We started searching for targets in an area that intel had said the Serbs were using as a vehicle-refueling point. Surgeon put me in a high-cover position as he scanned the area for the refueling point. My job was to keep an eye out for AAA or SAMs fired at our formation. I continually rolled up to check beneath our jets and change my heading. While I was in a right-hand turn looking out the right side of my cockpit, I saw something flash on the ground. I was in the perfect location to catch the morning sun’s reflected glint off the windshields of two westfacing parked trucks.
I called Surgeon on our FM radio and told him what I saw. He asked that I give him a talk-on, so I described the area around the trucks. He could not break out the vehicles and wanted to make sure we were both looking at the same place before we dropped our CBUs. He told me that he was going to roll in with the gun, and I realized that this game was real.
Surgeon squeezed off a healthy burst of 30 mm bullets that hit just to the west of the trucks. As he pulled off target I focused on the ground, ready to call break to Surgeon should the Serbs start firing. Surgeon pumped out four self-protection flares when he pulled off, and the bright red flares contrasted with the muted greens and browns of the background.
++++++
**Actions to take**
1/ Answer these questions using the mission account above, one answer per line with matching letters.
(a) What had intel said the Serbs were using the search area for?
(b) What reflected the morning sun's glint that the narrator saw?
(c) How many self-protection flares did Surgeon pump out when he pulled off?
2/ Rewrite the paragraph of the mission account beginning "I called Surgeon on our FM radio" as a short list that keeps its main facts.
3/ Copy the mission account word for word from "Surgeon squeezed off" to "of the background.".
++++++
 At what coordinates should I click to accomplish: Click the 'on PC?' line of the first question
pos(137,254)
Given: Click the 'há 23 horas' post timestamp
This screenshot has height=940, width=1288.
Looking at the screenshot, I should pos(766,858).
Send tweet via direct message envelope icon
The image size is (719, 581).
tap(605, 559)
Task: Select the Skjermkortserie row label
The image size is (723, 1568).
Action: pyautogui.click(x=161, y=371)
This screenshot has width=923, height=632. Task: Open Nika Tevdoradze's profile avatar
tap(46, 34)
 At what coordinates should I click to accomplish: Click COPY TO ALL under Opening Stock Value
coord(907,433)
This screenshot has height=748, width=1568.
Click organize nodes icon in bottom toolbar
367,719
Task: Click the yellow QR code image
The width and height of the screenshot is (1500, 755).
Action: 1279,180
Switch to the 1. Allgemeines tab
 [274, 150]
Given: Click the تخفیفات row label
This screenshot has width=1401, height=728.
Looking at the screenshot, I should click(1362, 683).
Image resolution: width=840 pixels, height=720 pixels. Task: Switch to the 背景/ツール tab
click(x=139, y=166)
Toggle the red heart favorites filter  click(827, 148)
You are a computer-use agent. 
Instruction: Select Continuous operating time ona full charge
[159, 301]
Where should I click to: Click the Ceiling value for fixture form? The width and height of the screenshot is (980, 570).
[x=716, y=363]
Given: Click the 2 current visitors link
++++++
**Task-by-task outputs**
1/
(a) A vehicle-refueling point.
(b) The windshields of two westfacing parked trucks.
(c) Four.

2/
- The narrator called Surgeon on the FM radio and reported the sighting.
- Surgeon asked for a talk-on, so the narrator described the area around the trucks.
- Surgeon could not break out the vehicles and wanted to confirm they were both looking at the same place before dropping CBUs.
- Surgeon said he would roll in with the gun, and the narrator realized the game was real.

3/
Surgeon squeezed off a healthy burst of 30 mm bullets that hit just to the west of the trucks. As he pulled off target I focused on the ground, ready to call break to Surgeon should the Serbs start firing. Surgeon pumped out four self-protection flares when he pulled off, and the bright red flares contrasted with the muted greens and browns of the background.